TASKS AND EXERCISES:
a. Decide whether each statement agrees with the text on odd insect mortality data: (i) insects can truly recover after an initial impact; (ii) caterpillars and grubs tend to twitch a great deal; (iii) counting the same movement twice is easiest when most of the insects are dead. For each, answer yes or no and quote the deciding words.
b. Copy word for word the part of the text on odd insect mortality data from "1. In some cases" to "and the like).".

PASSAGE TO READ:
+++

One of the most common types of feedback I get from clients is questions about data that doesn’t make sense.   Most commonly – “How can we have 8 out of 10 ‘dead’ at 4 hours and then only 2 out of 10 dead at 24 hours?”

Actually I am quite proud of such anomalies in our data sets since most data sets SHOULD have these types of things for several reasons:

  1. In some cases insects truly do recover (as exemplified by pyrethrin recovery) after an initial impact.
  2. In some cases insects are easily misclassified as ‘dead’ when really they were just stunned or simply not twitching at the moment that the researcher inspected that rep.
  3. Some species of arthropods are more prone to have very little twitching or ‘knockdown’ behavior and hence are more prone to jump back and forth between alive and dead classifications (such as caterpillars, grubs, and the like).
  4. In some cases our researcher simply didn’t look long enough at the rep to confirm the condition of all 10 insects (how long is ‘long enough’?).
  5. In some cases the insect may have been wedged or tangled up in another one and the movement was confused between the 2 individuals.
  6. In some cases the insect was obscured from the researcher’s view and was mislabeled.
  7. Maybe the researcher counted the same ‘dead’ (or ‘alive’) movement twice in the same insect as the insects moved around in the arena. This is very easy to do when most of the insects are alive since they are in constant motion, and it can be difficult in small arenas to keep track of each individual.

+++

DATA EXCERPT:
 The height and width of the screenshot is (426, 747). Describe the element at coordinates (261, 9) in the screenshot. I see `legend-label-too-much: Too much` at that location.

+++

EXERCISE ANSWERS:
a.
(i) Yes: "In some cases insects truly do recover (as exemplified by pyrethrin recovery) after an initial impact."
(ii) No: "Some species of arthropods are more prone to have very little twitching or ‘knockdown’ behavior and hence are more prone to jump back and forth between alive and dead classifications (such as caterpillars, grubs, and the like)."
(iii) No: "This is very easy to do when most of the insects are alive since they are in constant motion"

b.
1. In some cases insects truly do recover (as exemplified by pyrethrin recovery) after an initial impact.
  2. In some cases insects are easily misclassified as ‘dead’ when really they were just stunned or simply not twitching at the moment that the researcher inspected that rep.
  3. Some species of arthropods are more prone to have very little twitching or ‘knockdown’ behavior and hence are more prone to jump back and forth between alive and dead classifications (such as caterpillars, grubs, and the like).